Origin - Northern America
Part of the plant used - Rhizome (root-stock)
Description - Goldenseal root has been used by Native American healers for a wide range of ailments. They used goldenseal for local inflammations and infections. The plant was also utilized to improve digestion as a bitter tonic and to treat ulcers. An infusion of the root was used as a soothing rinse for eye and skin infections.
Pharmacology - The active ingredients of goldenseal include a group of alkaloids, hydrastine and berberine. These alkaloids are strongly astringent and help reduce inflammation of mucous membranes. These alkaloids also have antiseptic properties. Hydrastine has been reported to lower blood pressure and stimulate peristalsis. Hydrastine is also antitussive. Berberine induces the secretion of bile and helps stop bleeding. A great deal of research has shown that berberine has antibacterial, antifungal and antiparasitic activity. Goldenseal stimulates involuntary muscles through an oxytocic effect in the intestinal tract and uterus. The plant has been used during childbirth when the labor is protracted.

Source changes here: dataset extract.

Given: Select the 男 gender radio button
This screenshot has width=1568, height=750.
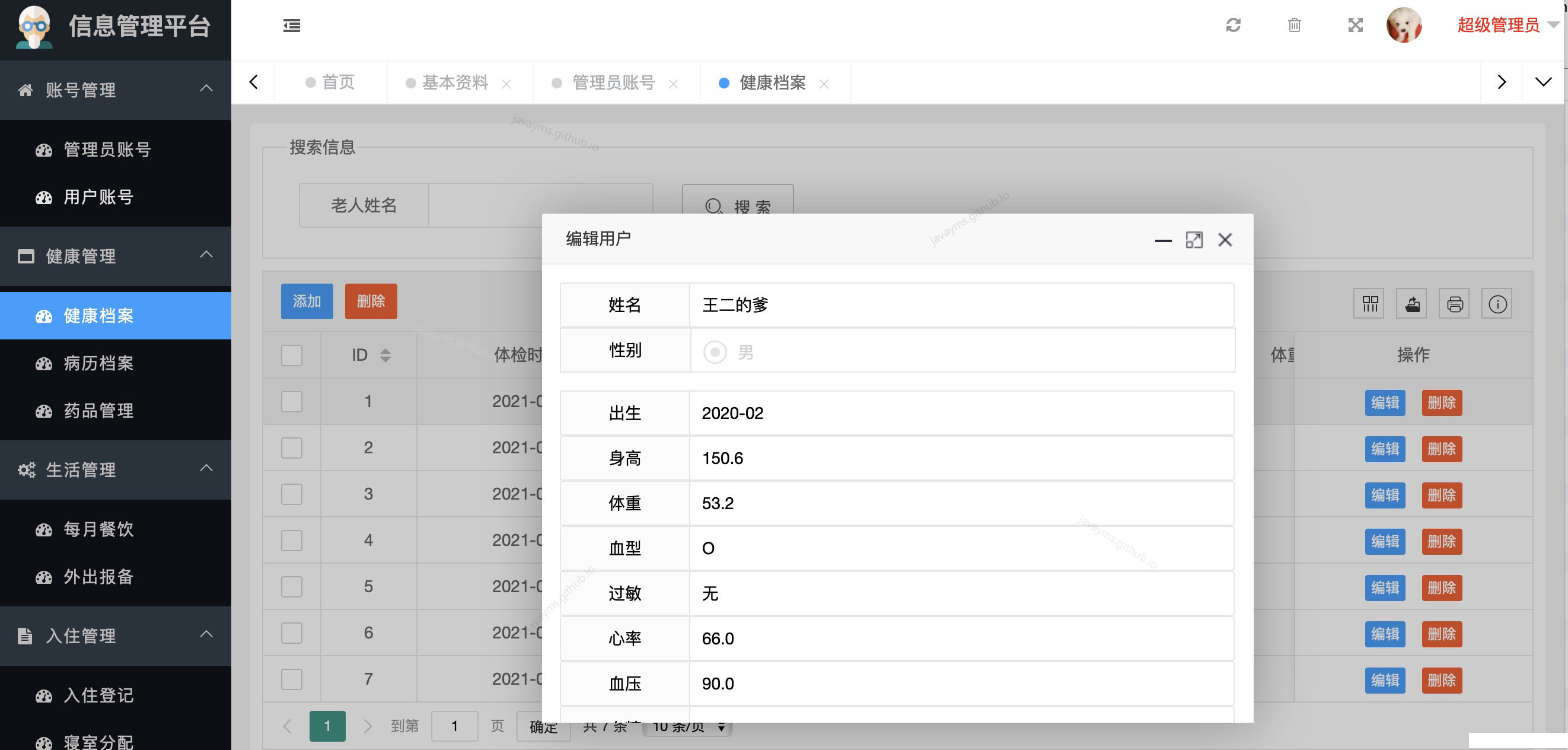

Medicinal Uses - Goldenseal root has been recommended for a variety of inflamed mucous membranes, including stomach, intestinal, vaginal, and rectal. It has been reported that the plant relieves pains and helps heal wounds and stop bleeding. In addition the antibacterial action helps reduce or prevent infection of open sores. The Cherokee and Iroquiois used the plant for diarrhea, dyspepsia, liver problems, flatulence, pneumonia, cancer, and rattlesnake bites. Modern uses have included as a laxative, for hemorrhoids, mouth sores, diuretic, eye infections, acne, sore throats, to ward off infections and as an antiseptic.
Toxicity, Cautions & Contra-indications - At doses of two to three grams, goldenseal can lower heart beat and at higher doses it can be paralyzing to the central nervous system (CNS). Do not use during pregnancy since berberine stimulates the uterus. May induce abortion at high doses.